In calculating damages, the district court gave deference to the jury finding of no post-July 2001 damages, yet appeared to award some post-July 2001 damages. Although seemingly inconsistent with the jury’s finding, this additional damage award was not error. The district court merely concluded that Masimo should receive damages associated with monitor sales lost pre-July 2001 as a result of Tyco’s anticompetitive conduct (consistent with the jury’s finding) which consequently includes the flow of lost sensor sales stemming from the lifespan (post-July 2001) of such monitors. Because of this installed base of Tyco monitors, the district court correctly determined that a hard stop on damages would prematurely cut off Masimo’s damages. Further, because Masimo offered unreasonable models for calculating damages, it was not clear error for the district court to adopt Tyco’s model, the only reasonable alternative, as its basis for calculating damages. Shimko v. Guenther, 505 F.3d 987, 990 (9th Cir.2007) (the district court’s determinations, as finder of fact, are subject to the clear error standard).

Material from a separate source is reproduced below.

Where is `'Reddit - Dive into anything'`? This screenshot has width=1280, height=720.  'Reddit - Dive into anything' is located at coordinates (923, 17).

Finally, the district court did not abuse its discretion when it determined, based on the evidence offered at trial, that harm to Masimo had ceased by July 2001 and, as a result, Masimo was not suffering, or likely to suffer, antitrust injury from Tyco’s anti-competitive conduct. See Ting v. AT & T, 319 F.3d 1126, 1134-35 (9th Cir.2003).
AFFIRMED.
This disposition is not appropriate for publication and is not precedent except as provided by 9th Cir. R. 36-3.